• [The problem] Exclude images, then output the remaining data verbatim.

• [Available data]

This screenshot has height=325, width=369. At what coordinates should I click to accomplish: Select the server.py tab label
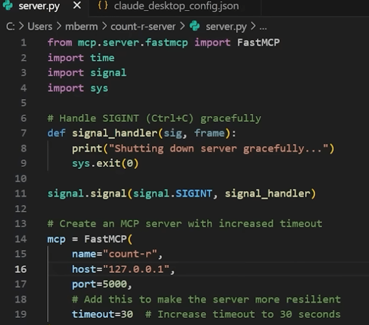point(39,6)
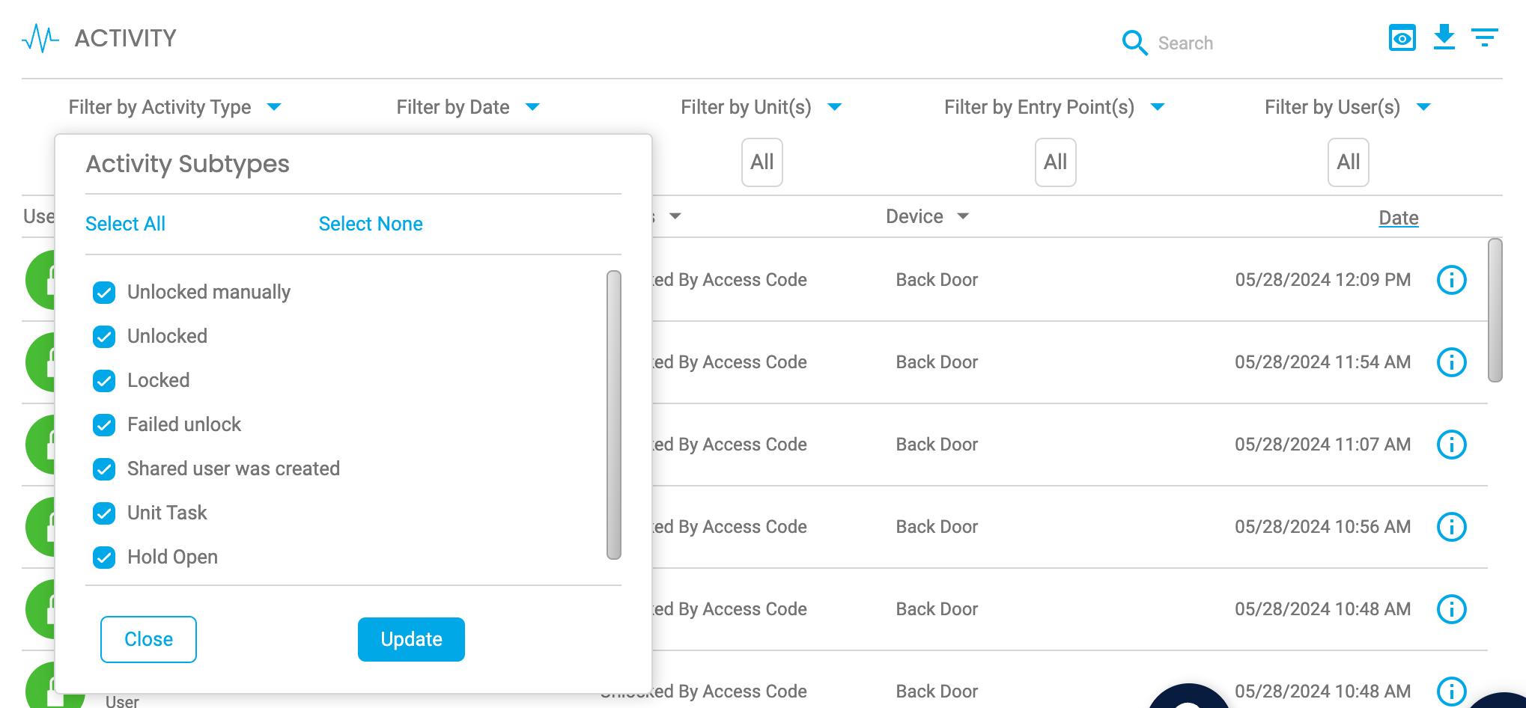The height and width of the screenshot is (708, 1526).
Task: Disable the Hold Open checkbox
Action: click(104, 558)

• [Finished task]
This screenshot has height=325, width=369. At what coordinates should I click to accomplish: Select the server.py tab label
point(39,6)
The height and width of the screenshot is (708, 1526).
Task: Disable the Hold Open checkbox
Action: click(104, 558)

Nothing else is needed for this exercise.